--- START ---

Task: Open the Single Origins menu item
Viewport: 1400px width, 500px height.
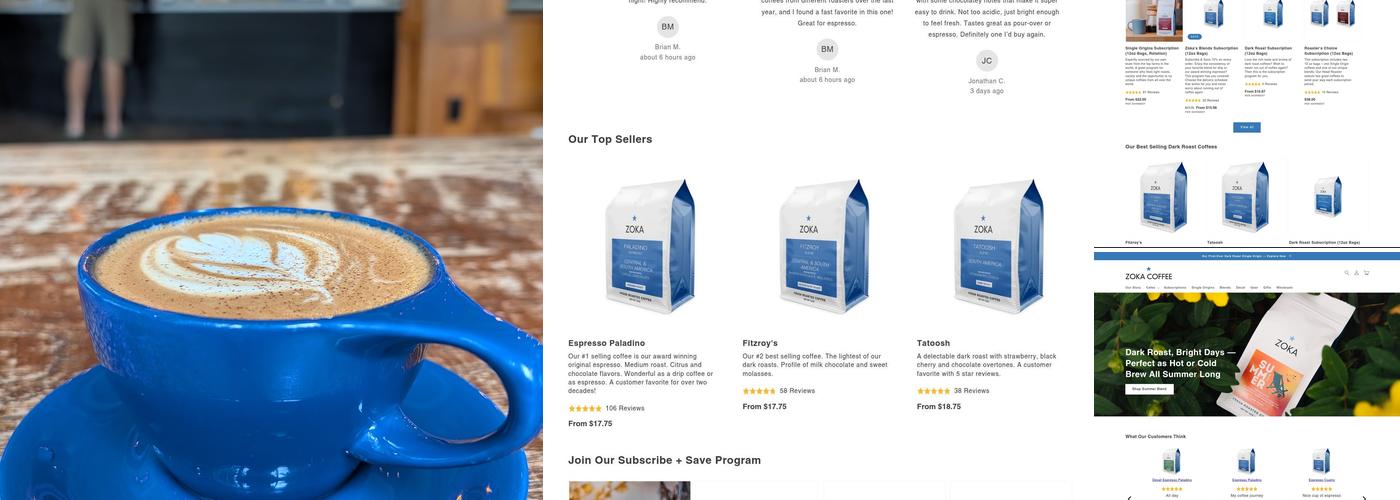Action: (1203, 288)
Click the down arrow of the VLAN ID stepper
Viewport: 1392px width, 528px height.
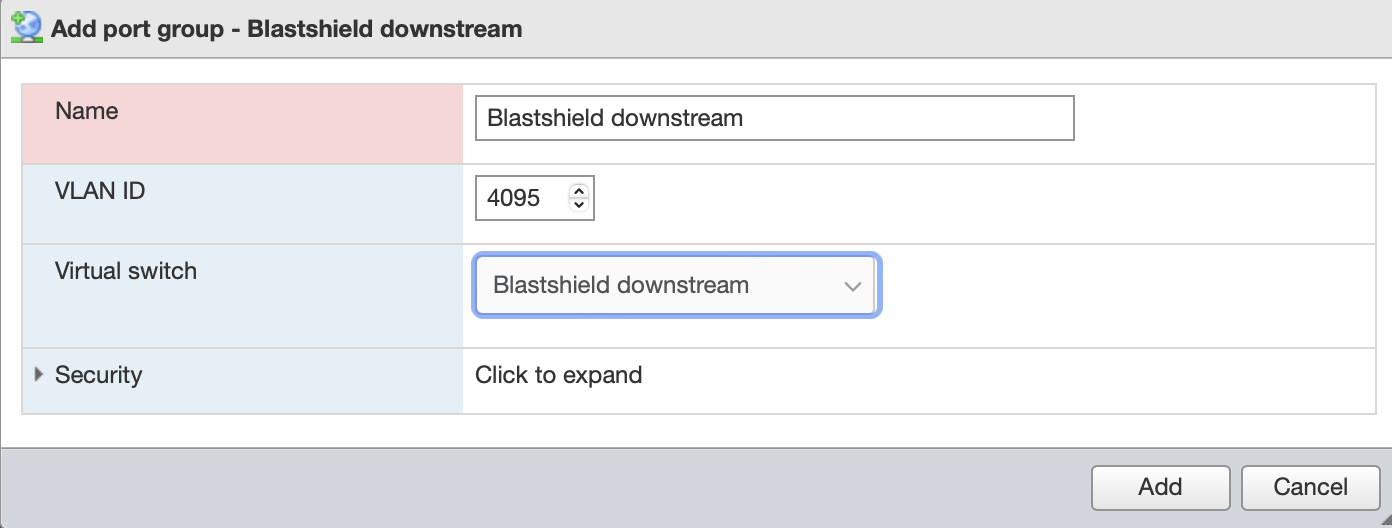[578, 205]
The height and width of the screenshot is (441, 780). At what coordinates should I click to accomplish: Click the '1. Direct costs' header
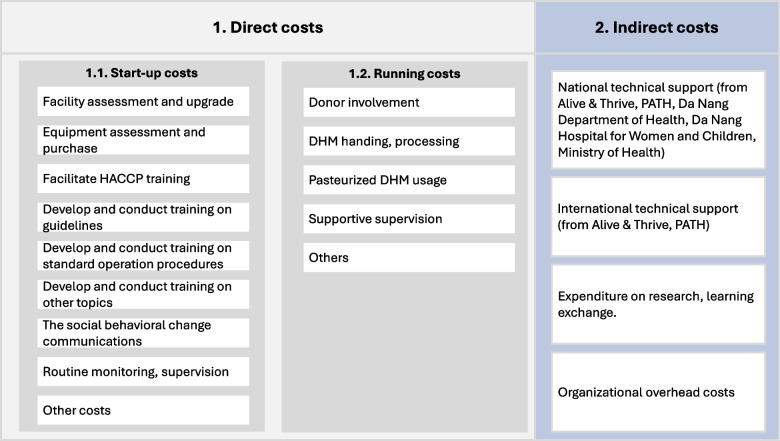pyautogui.click(x=268, y=27)

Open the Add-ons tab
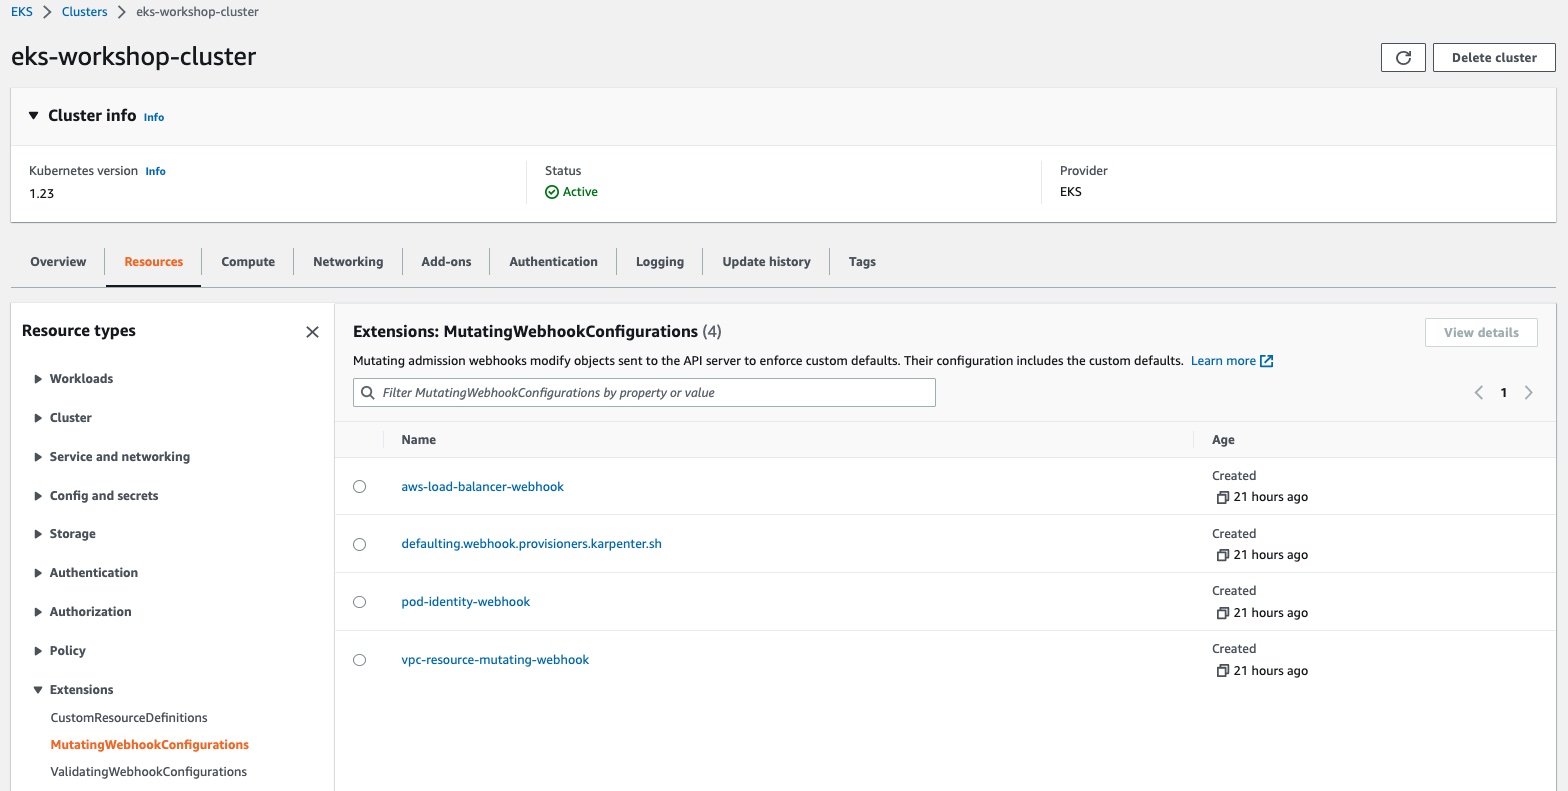[446, 262]
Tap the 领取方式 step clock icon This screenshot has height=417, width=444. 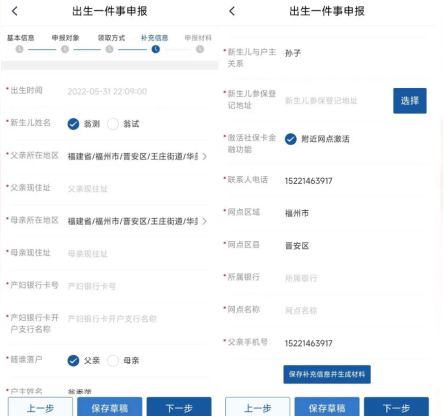tap(110, 49)

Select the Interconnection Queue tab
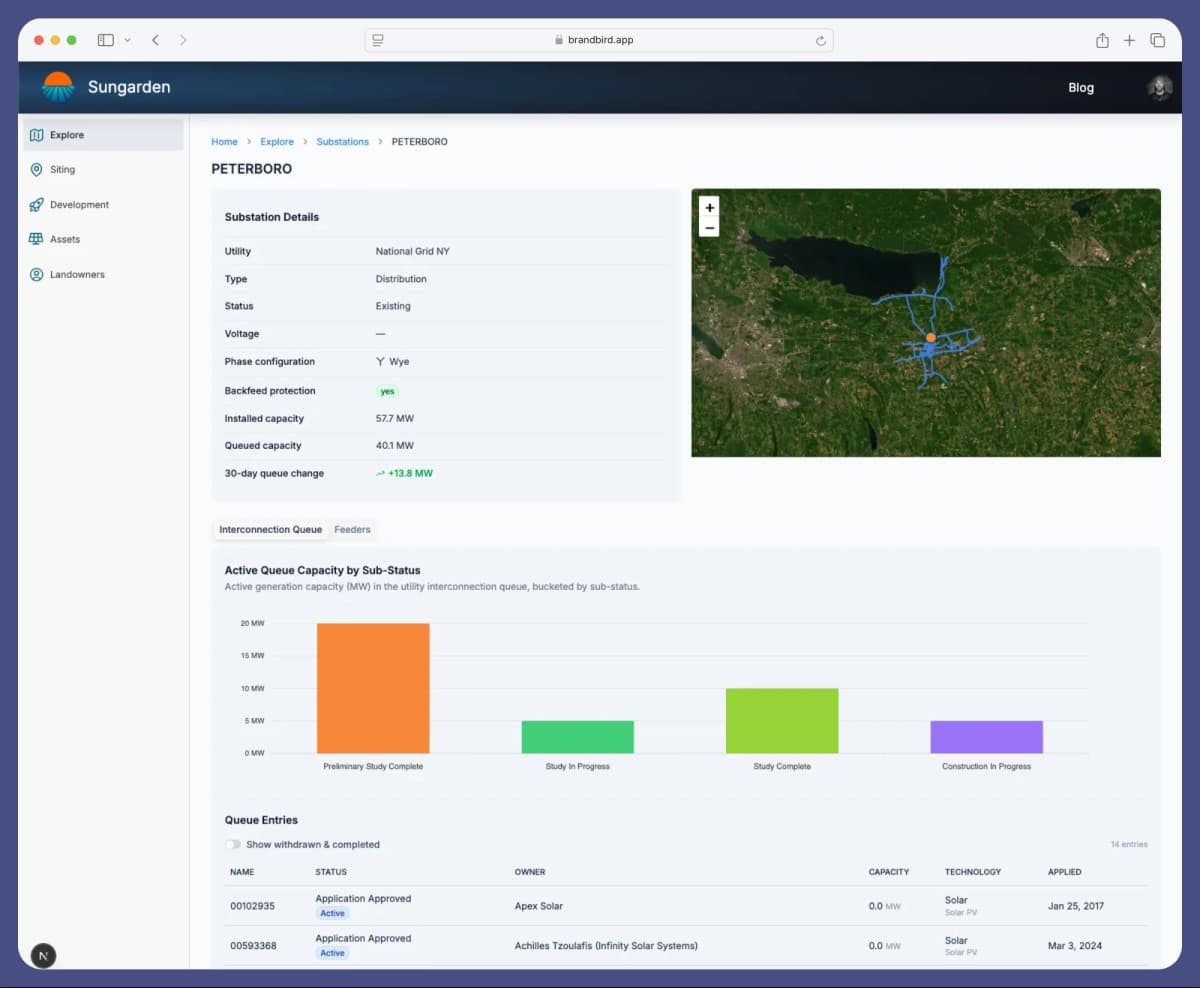pos(270,530)

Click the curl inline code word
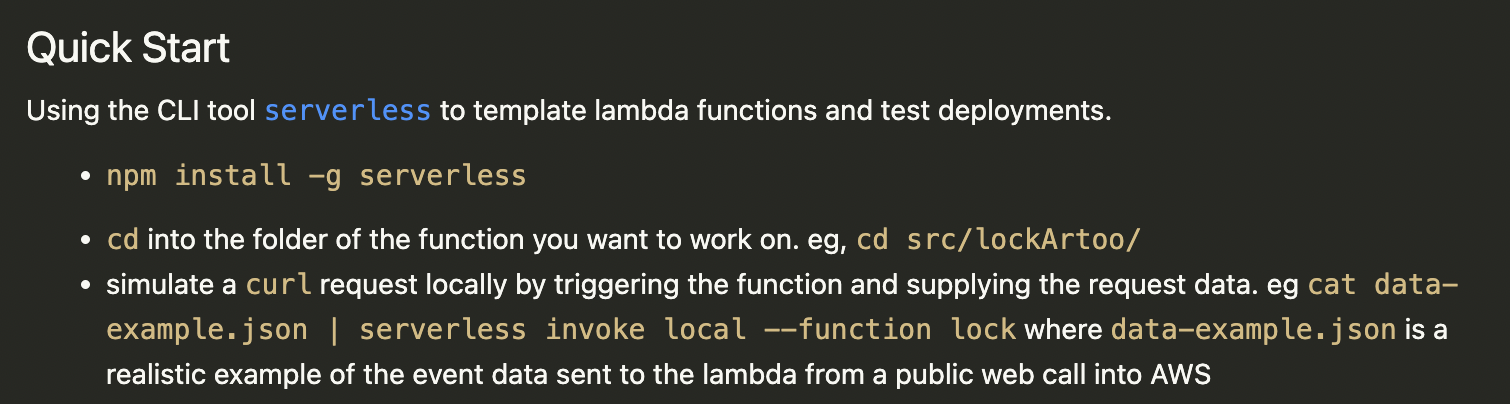279,285
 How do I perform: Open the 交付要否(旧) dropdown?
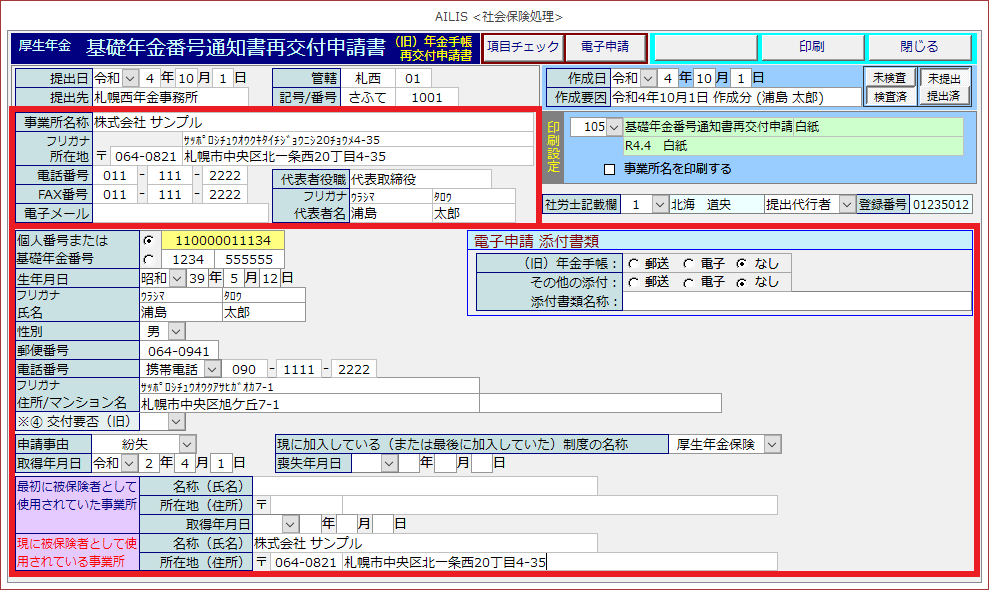pyautogui.click(x=176, y=422)
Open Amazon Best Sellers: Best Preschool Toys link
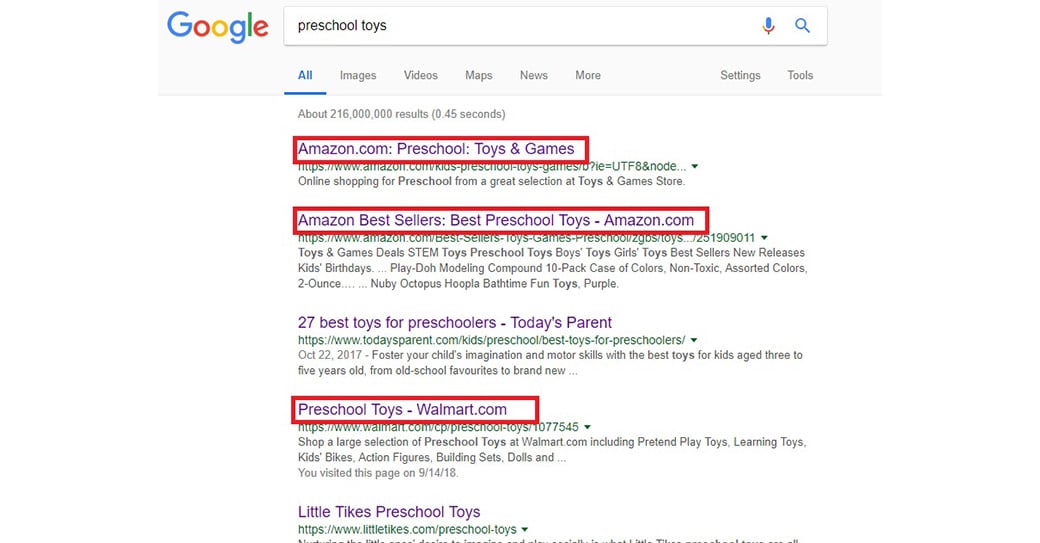 [x=496, y=220]
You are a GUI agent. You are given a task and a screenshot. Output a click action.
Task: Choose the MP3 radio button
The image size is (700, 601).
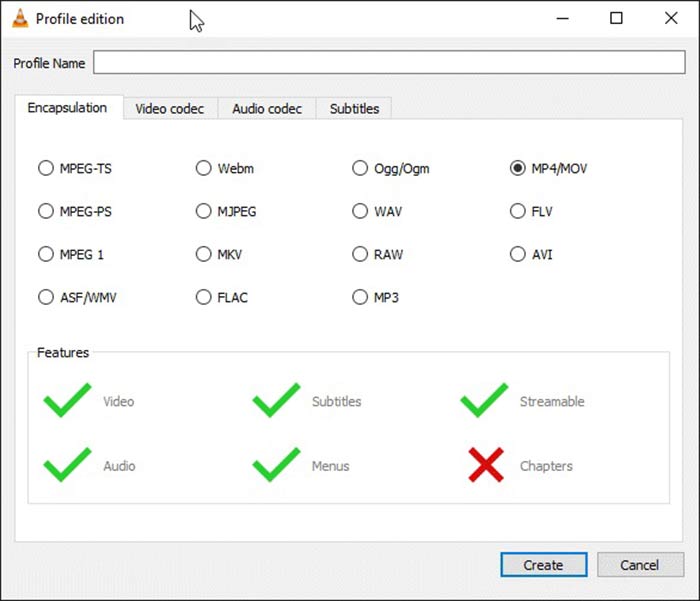pyautogui.click(x=360, y=297)
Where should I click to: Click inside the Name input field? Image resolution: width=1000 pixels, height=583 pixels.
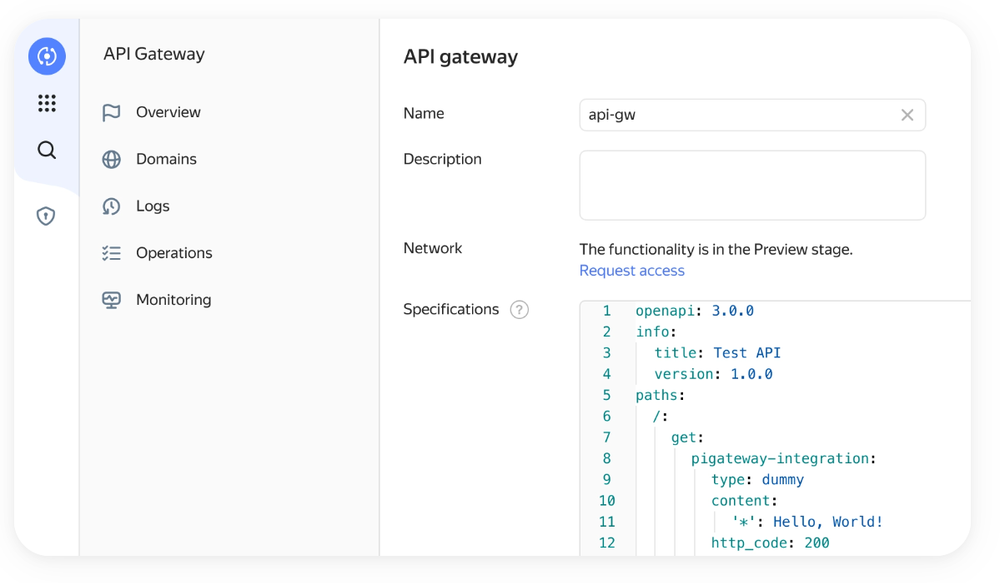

--- END ---

> **DIRECTIONS FOR THIS TASK**: Set down only the lines from the one with "Open Amazon Best" through the end of the entries, exactly as they appear, leaving out each picture.

> **COMPLETED EXERCISE**:
Open Amazon Best Sellers: Best Preschool Toys link
 [x=496, y=220]
You are a GUI agent. You are given a task and a screenshot. Output a click action.
Task: Choose the MP3 radio button
The image size is (700, 601).
pyautogui.click(x=360, y=297)
Where should I click to: Click inside the Name input field? Image resolution: width=1000 pixels, height=583 pixels.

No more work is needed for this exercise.